TASK BRIEF →
Look below for the line containing "At what coordinates should I click to accomplish: Disable" and the line containing "This screenshot has width=1676, height=917.", then set down both and every line between them exactly, without pictures.

↓↓↓

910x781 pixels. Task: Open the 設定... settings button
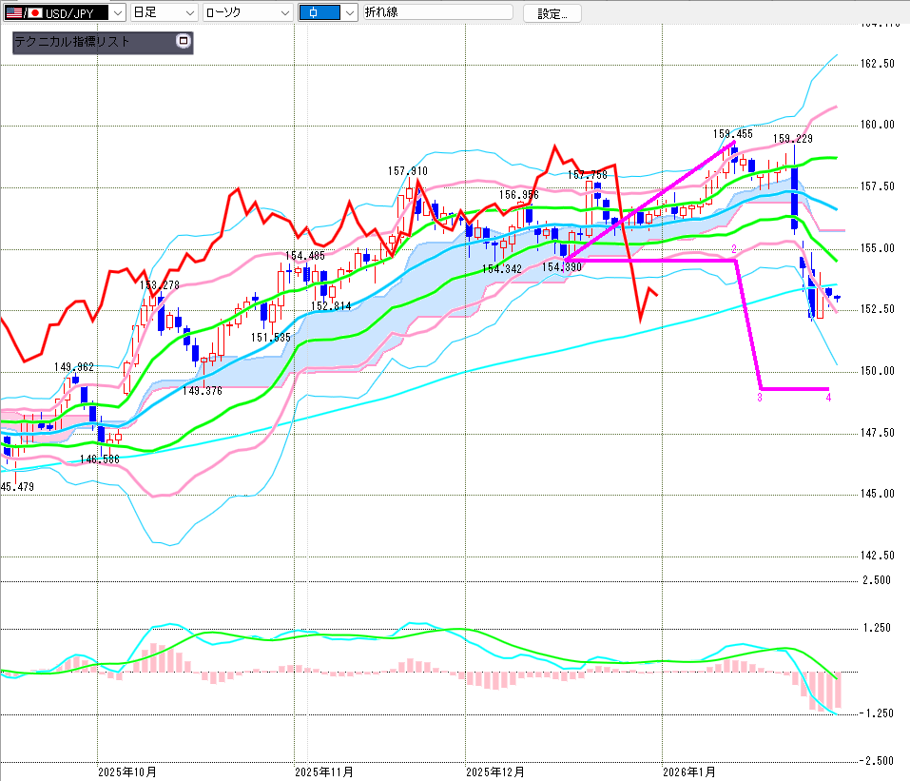(552, 13)
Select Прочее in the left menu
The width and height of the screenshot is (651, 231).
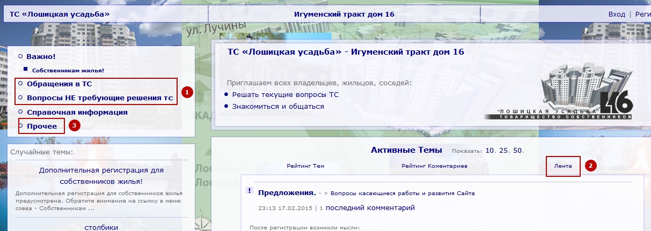click(42, 126)
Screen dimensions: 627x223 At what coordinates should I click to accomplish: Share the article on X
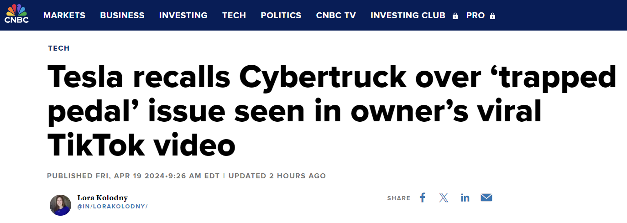[444, 198]
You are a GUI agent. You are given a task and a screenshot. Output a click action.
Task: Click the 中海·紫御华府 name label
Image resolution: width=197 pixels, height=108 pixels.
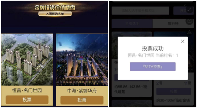82,91
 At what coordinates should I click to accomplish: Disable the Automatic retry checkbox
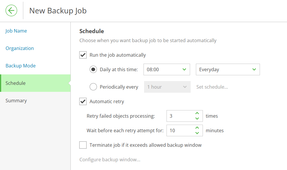[83, 101]
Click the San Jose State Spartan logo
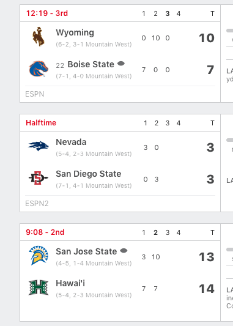The width and height of the screenshot is (233, 326). 39,256
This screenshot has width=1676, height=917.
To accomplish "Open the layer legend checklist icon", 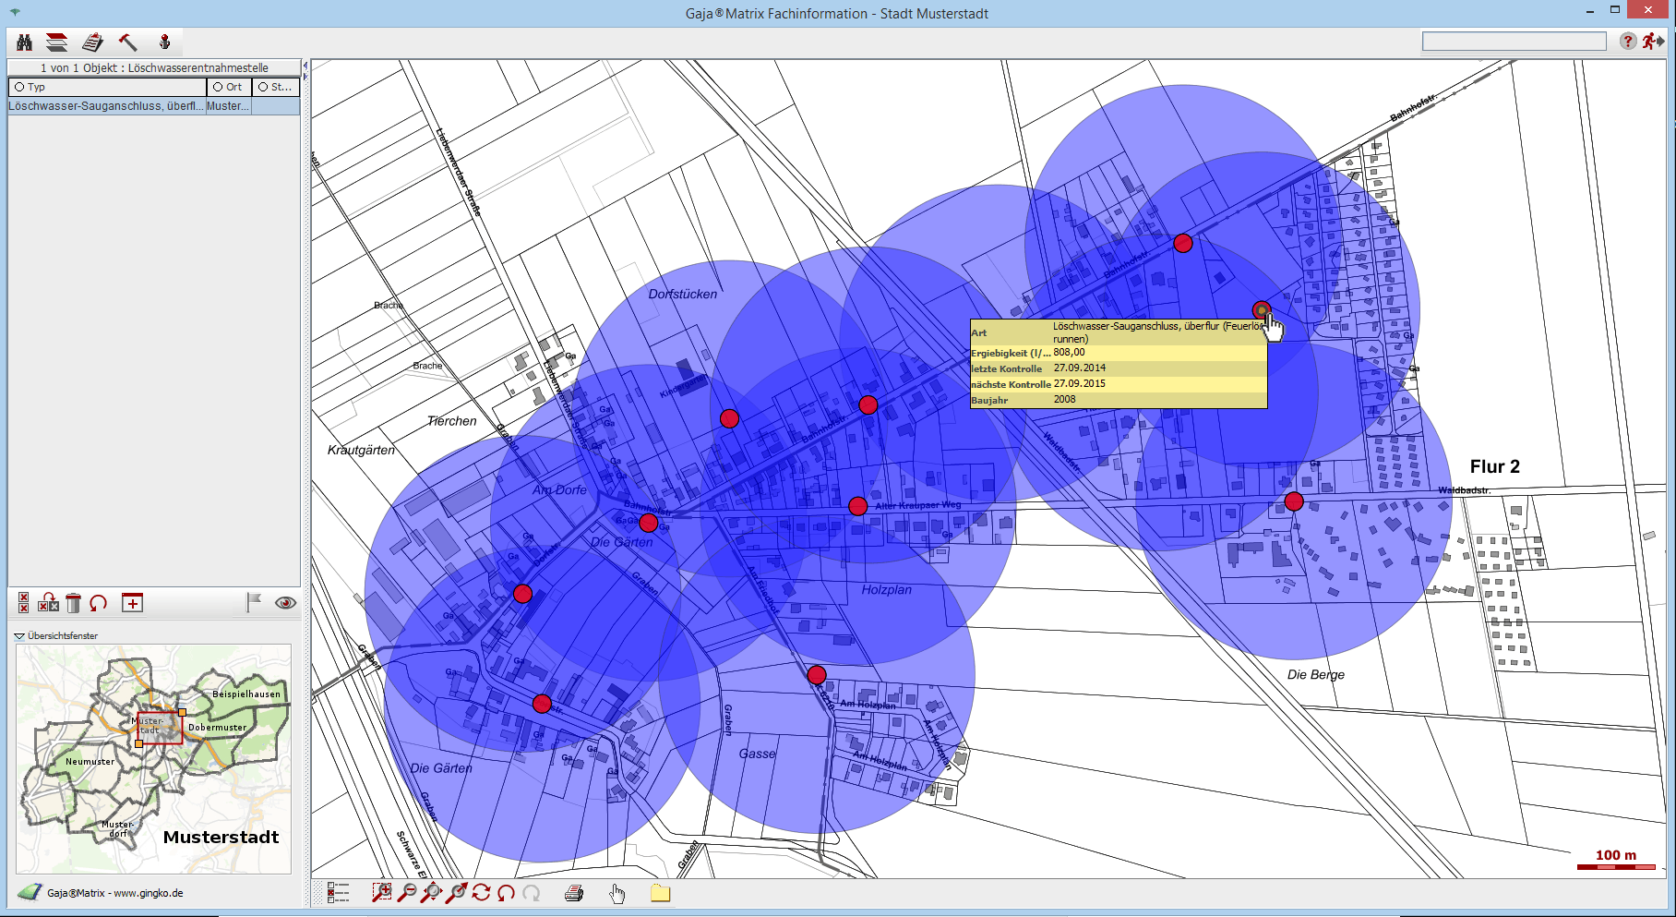I will click(339, 892).
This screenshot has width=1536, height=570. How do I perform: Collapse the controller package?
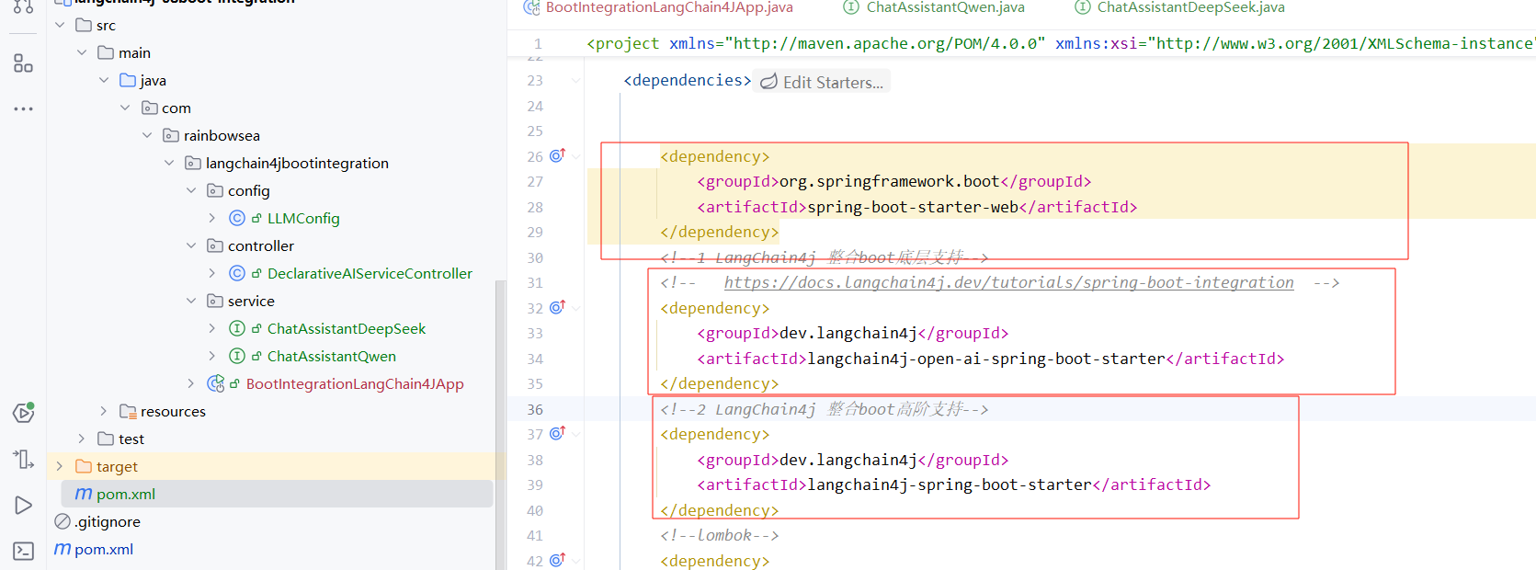click(191, 245)
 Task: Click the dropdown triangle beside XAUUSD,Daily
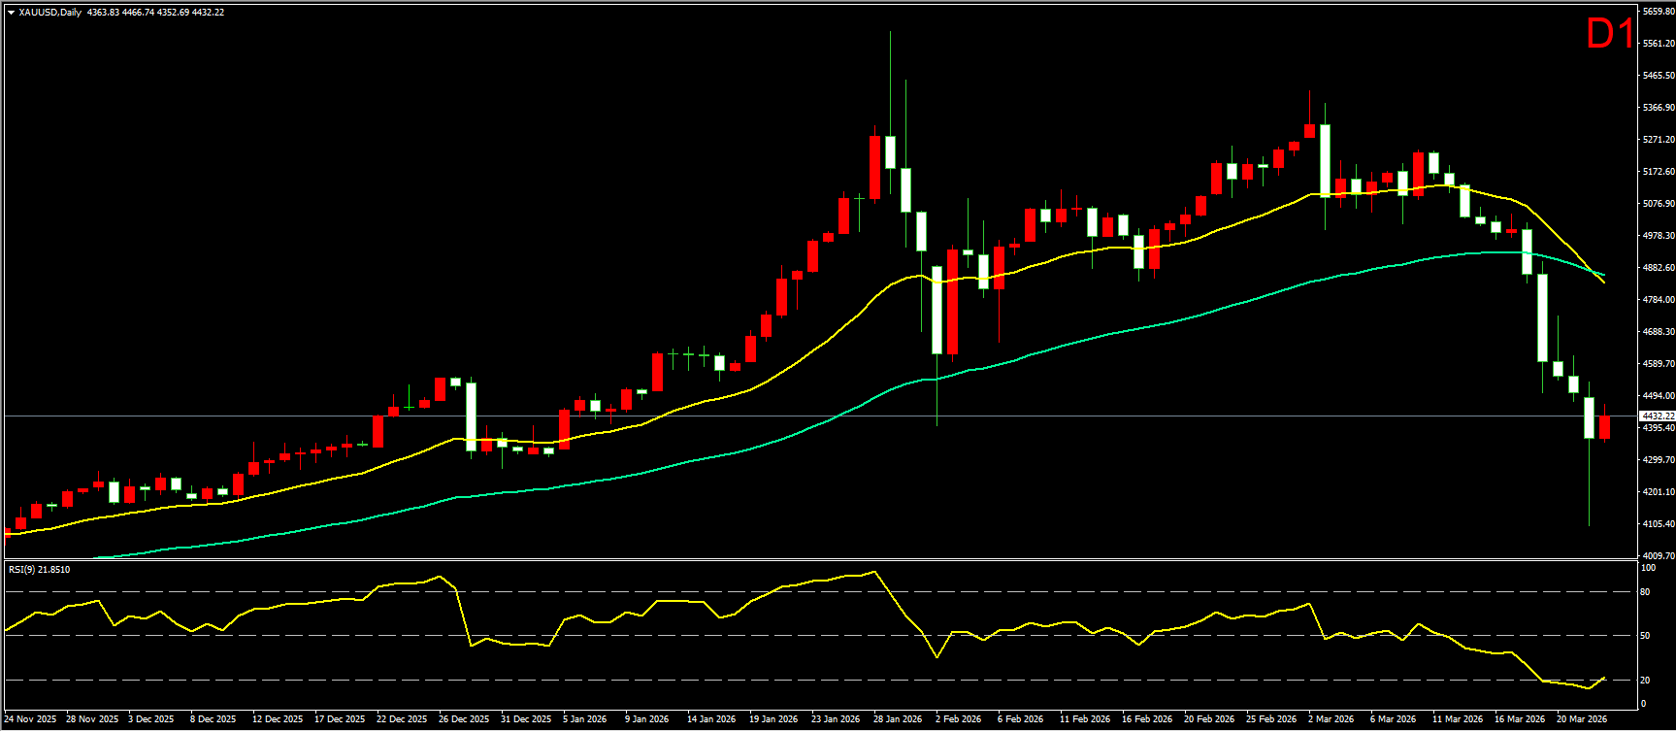point(11,13)
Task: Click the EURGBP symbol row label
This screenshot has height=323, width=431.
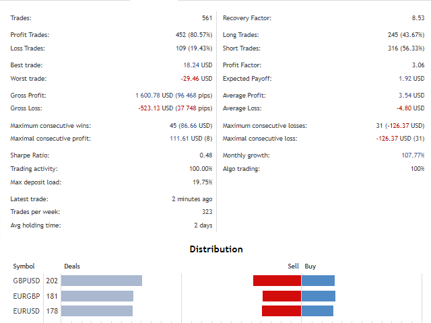Action: (26, 296)
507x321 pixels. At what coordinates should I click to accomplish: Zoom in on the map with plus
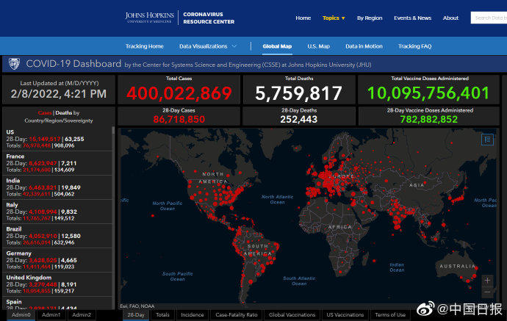point(487,281)
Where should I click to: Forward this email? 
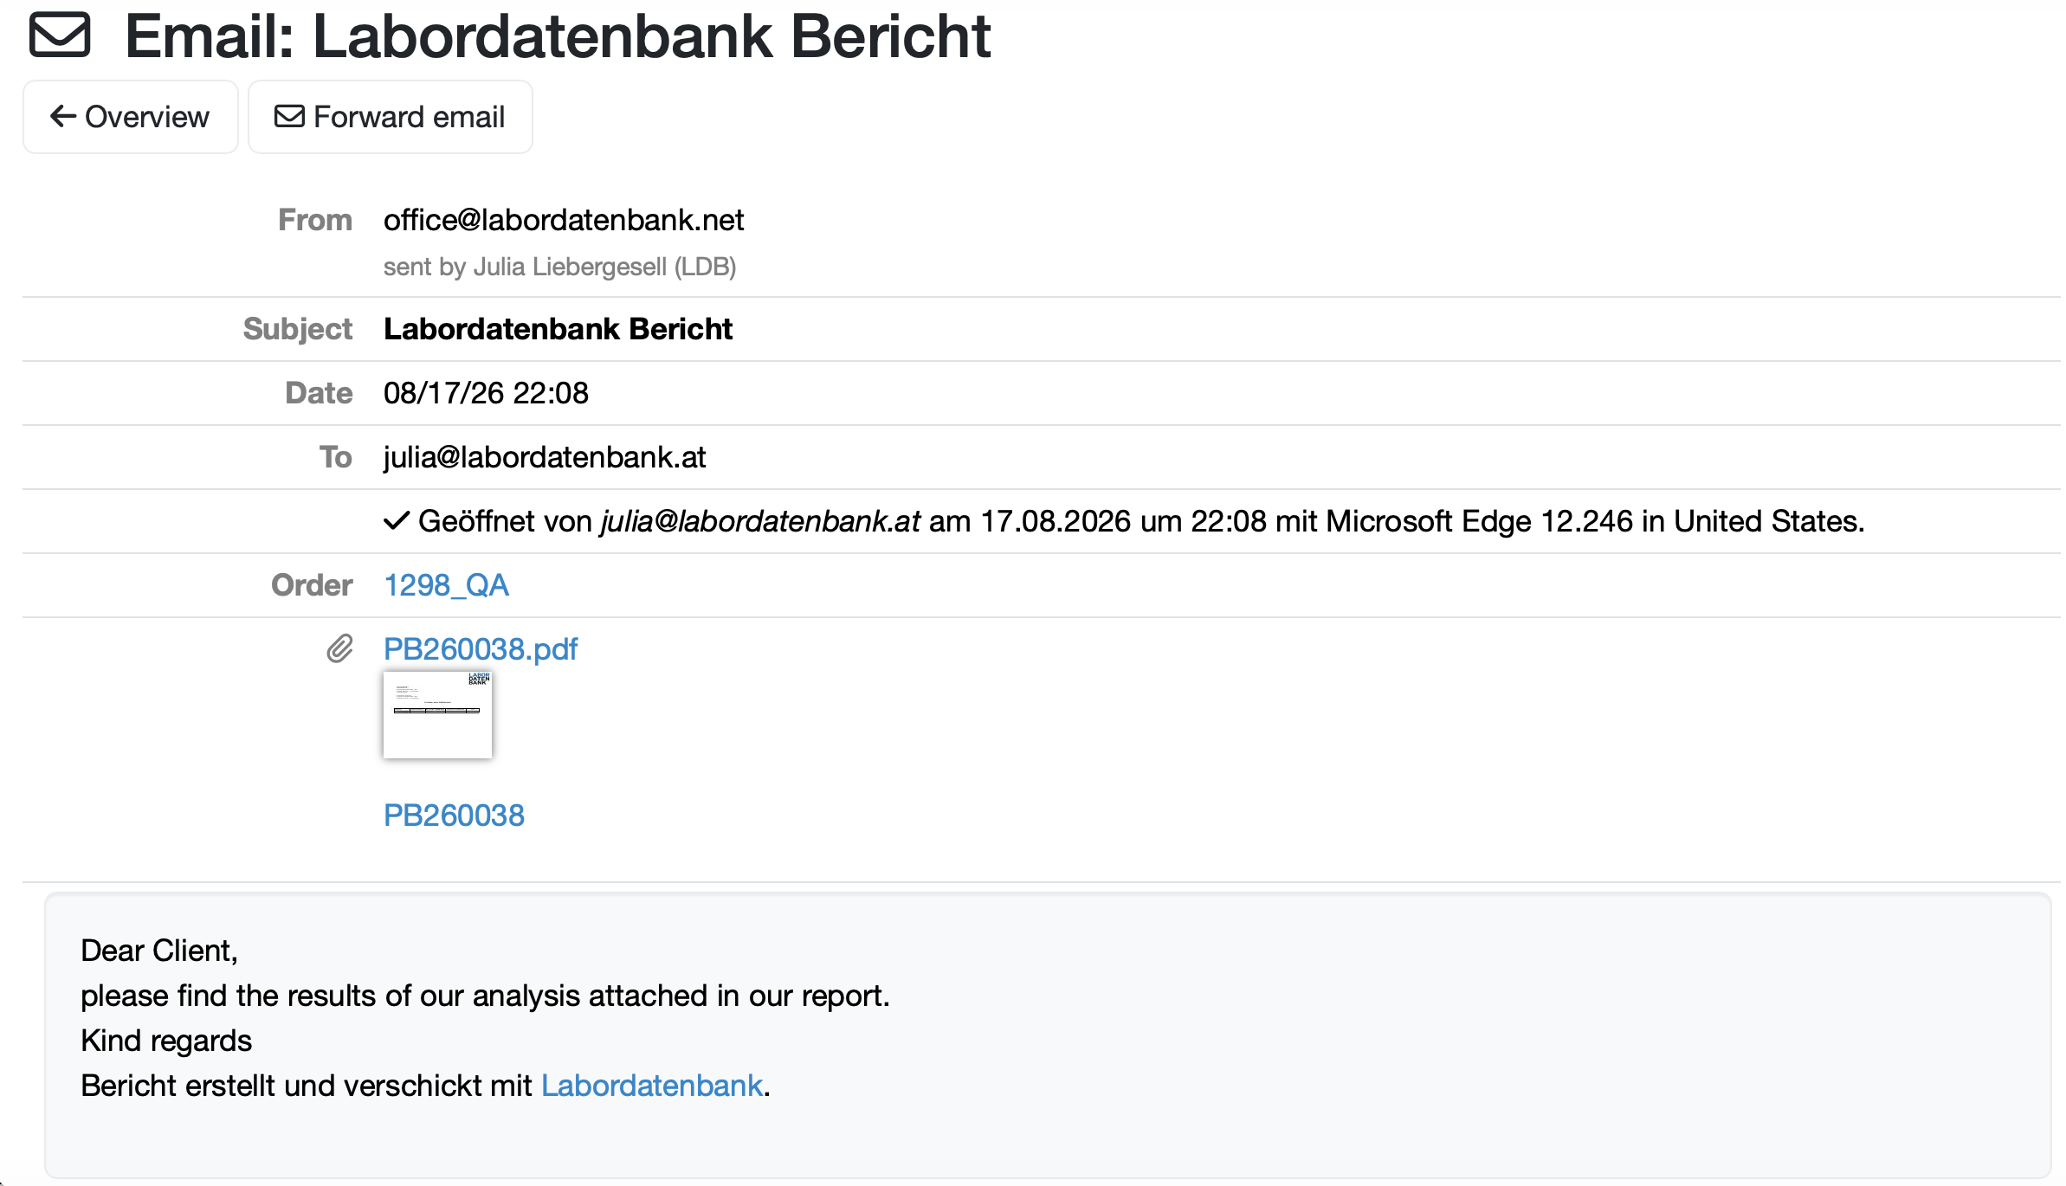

↑↑↑

OUTPUT →
 At what coordinates should I click to accomplish: Disable the Automatic retry checkbox
[83, 101]
Click the San Jose State Spartan logo
The width and height of the screenshot is (233, 326). 39,256
This screenshot has width=1676, height=917.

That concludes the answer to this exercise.